When it comes to fraud detection, 41st Parameter does something different. Weíve previously profiled another fraud detection and prevention company on The Tech Herald, Guardian Analytics, so when we started talking with 41st Parameter, we expected to hear the same strategy, methods, and company roadmap. Some of the goals are the same, but the processes used are completely different.
Started five years ago, and located in Scottsdale, Arizona, 41st Parameter develops a fraud prevention solution aptly named FraudNet. When we spoke to company founder and Chairman Ori Eisen, and CTO Raz Yalov, most of what we learned cannot be reprinted due to its sensitive nature. However, we were given permission to talk about some things the company does to help prevent fraud losses in the financial and e-commerce sector.

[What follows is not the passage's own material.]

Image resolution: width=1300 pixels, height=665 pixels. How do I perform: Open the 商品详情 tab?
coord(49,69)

What 41st Parameter does with FraudNet is essentially risk detection. However, how they go about rating this risk is where their uniqueness comes from. Each device that is used to make a transaction online has unique features associated with it. For example, FraudNet will create a fingerprint of the device based on IP address, but that alone is not enough.

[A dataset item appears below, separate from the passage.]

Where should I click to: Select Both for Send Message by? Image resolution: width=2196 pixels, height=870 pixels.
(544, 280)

In addition, other things are calculated, including a unique hash assigned to the device, as well as location information, browser data, time zone information, and several other aspects are all joined to create the fingerprint. FraudNet also uses patterns, performed by the user, but those are only a small part of the overall risk model that 41st Parameter uses for their clients.
Each client starts with a raw transactional dataset, which is sent to 41st Parameter. This raw data is then used to create the basic risk model used by FraudNet to detect the difference between legit transactions and fraudulent ones. Yalov explained that the risk model creation process is based on pure science and math, and that no two clients are using the same risk model, even if both are using FraudNet.
The risk model is in a constant state of flux. Based on conversations with Yalov, and Pete Selda, the newly appointed CEO for 41st Parameter, a customerís transactional HIT Rate is used constantly to improve Fraud Netís performance for them. When Selda explained the method of fraud detection, you can almost see an image of a spider's web.
When you account for the fingerprint that is created, along with the risk model, patterns of fraud will stand out. A phone number used in a fraudulent transaction last week matched the phone number in use right now, along with the IP address, device location, and more.
If a transaction is given a high level of risk, it can be blocked outright or it can be allowed to pass and FraudNet will raise all sorts of alarms for investigators and fraud teams. Moreover, if there is a failure in the fingerprint pattern, for example the location, device hash, IP, and time calculations each fail to match established account patterns and fingerprint records, the transaction is marked as suspect and fraud teams within the clientís operations are notified. The client is the one that will determine if FraudNet blocks the transaction or if it is allowed to progress and raise an alarm.
FraudNet is the base program for 41st Parameter, but they offer other tools such as PCPrint, which creates a fingerprint on its own using various techniques, to monitor fraud on financial service or e-commerce accounts. PCPrint comes with an open API, allowing it to be used with any level of custom application, and the data collected from various logs are used to track fraud in the same level FraudNet operates.
ImageMask, another offering, works best for banks offering online statement or check images. If there is an image of a sensitive document, ImageMask will work to censor it, so brokerages and legal teams can benefit too. What it does is systematically strip sensitive information from an image without altering the original. So legal documents can be filtered, checks viewed online have the names and addresses removed, signatures can be removed, as well as account numbers.
During our interview with Selda, he explained that he plans to grow 41st Parameter, and he wants to take advantage of the position the company is currently in and run with it. As things stand now, the company is growing rapidly, and their customer profile is reaching beyond working with e-commerce and finance only, expanding to include the airline industry, with Continental Airlines and US Airways as their most recent clients.
This is because FraudNet would work equally as well for airline purchases online as well as kiosk terminals. In August, a 41st Parameter poll given to airline fraud investigators showed a strong desire to manage fraud in their industry, which is amounting to over $1.4 billion annually.